Studies reporting complications beyond 90 days were inadequate to inform surgical decision-making regarding TKA [17, 29, 31, 36]. Limitations include a lack of statistical testing [31] and lack of separation of TKA from THA [17]. Nickel et al. found that patients who had undergone BS had higher rates of infection, revision, manipulation, extensor rupture, and osteolysis [29]. However, these outcomes occurred infrequently overall and the odds of each complication were less than twice those of patients with BMI of over 40. Nickel et al. also found some increase in mortality rates among patients who underwent BS before TKA, though mortality rates were under 0.25% in all groups [29]. Some of this increased risk, both in rates of complications and death, is likely due to higher rates of comorbidities observed in the BS group. The absence of consistent findings regarding complication rates, small effect sizes where differences were identified, and absence of data on long-term functional outcomes makes these data less actionable.

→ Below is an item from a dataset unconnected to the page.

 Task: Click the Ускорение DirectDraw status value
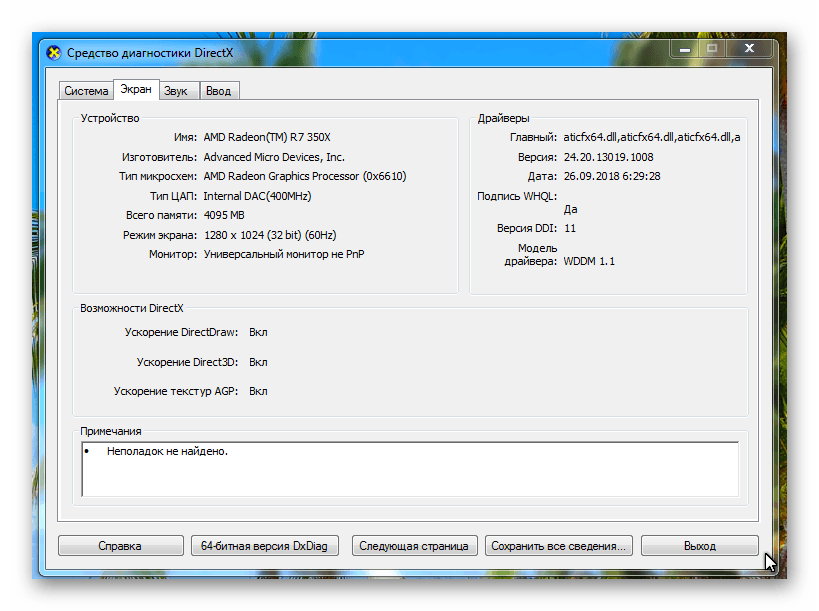[258, 332]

LOS serves as a proxy for patients’ progress immediately after surgery, including any peri-operative complications. In our review, it appeared that BS had no significant effect on hospital LOS.

Given that obese patients make up an increasing proportion of patients receiving TKA, risk optimization in this more medically complex patient population is clinically important. Obese patients are more likely to experience complications including superficial and deep infection, acute kidney injury, cardiac arrest, and re-operation after TJA [12, 41]. Obesity also independently increases medical costs associated with TKA [14]. BS has been evaluated as a way to potentially reduce the risk of operating on these patients, but given the risks of a second elective surgery, it is imperative that orthopedic surgeons make recommendations to their patients based on an understanding of the current literature.

No studies have evaluated whether reduced biomechanical strain on the knee after BS eliminated the need for TJA in a subset of patients. Elevated mobility and exercise after BS may increase the number of patients requiring subsequent TKA [40]. Yet, this remains controversial; other studies suggest that weight loss after BS is associated with reduced knee complaints [10]. Further studies are required evaluating the proportion of people who require TJA following BS. It would also be beneficial to compare BS to non-surgical weight loss before TJA to determine how outcomes differ [16]. Lastly, there is growing favorability for performing sleeve gastrectomy over laparoscopic Roux-en-Y gastric bypass in the field of BS [25]. Yet, it is unknown how this switch in preference of BS type affects TJAs. Therefore, additional research is needed into the different types of BS and their resulting impact on TJAs.

The literature remains conflicted on the impact of BS on early, short- and long-term post-operative complications after TJA. Well-matched, observational studies may further our understanding of the impact of BS on TJA outcomes. In particular, the effect of the different BS types on TJA outcomes has yet to be elucidated. Ideally, prospective studies with higher levels of evidence are required to make more definitive conclusions as to the effects of BS on TJA.